Production has started at the Gjøa oil and gas field in the northern part of the Norwegian North Sea.

Offshore staff

STAVANGER, Norway -- Production has started at the Gjøa oil and gas field in the northern part of the Norwegian North Sea. Statoil operated the development, with GDF Suez Norge taking charge for production.

Øystein Michelsen, Statoil’s executive vice president for Exploration & Production Norway, said the Gjoa semisubmersible platform and export facilities would serve as a hub for future developments in the area.
One of these, the Vega gas satellite, is due onstream soon. This has been developed with subsea installations tied back to Gjøa.

“Oil and gas are set to flow from Gjøa for at least 15 years to come,” says Michelsen. “However, we’ve seen that technology advances and the recovery factor constantly improves. There are also openings for further development in the area, so the field’s platform and infrastructure has been designed for a producing life of at least 30 years.”

Bringing Gjøa on stream marks the completion of an extensive development job for Statoil, notes project director Kjetil Digre.
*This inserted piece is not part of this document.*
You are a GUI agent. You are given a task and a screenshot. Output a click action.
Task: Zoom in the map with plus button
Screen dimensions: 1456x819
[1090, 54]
Gjøa is named after the ship used by Norwegian polar explorer Roald Amundsen.

According to Statoil, the platform is the world’s first production floater powered directly from land. Electricity is transmitted through a 100-km (62-mi) cable from Mongstad north of Bergen.
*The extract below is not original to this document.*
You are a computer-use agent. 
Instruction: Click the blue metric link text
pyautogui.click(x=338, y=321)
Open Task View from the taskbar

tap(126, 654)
This is designed to cut carbon emissions on the field by around 210,000 metric tons/yr (231,485 tons/yr). It is the second Norwegian offshore installation powered in this way, after Troll A, also developed by Statoil.

Fabrication of the platform and associated infrastructure started in 2007. The development around Gjøa/Vega cost about NOK 40 billion ($6.88 billion) and was completed on schedule.

Oil from Gjøa will be piped to Mongstad via the Troll II line, while gas flows through the UK’s Flags trunkline system to St Fergus in the UK.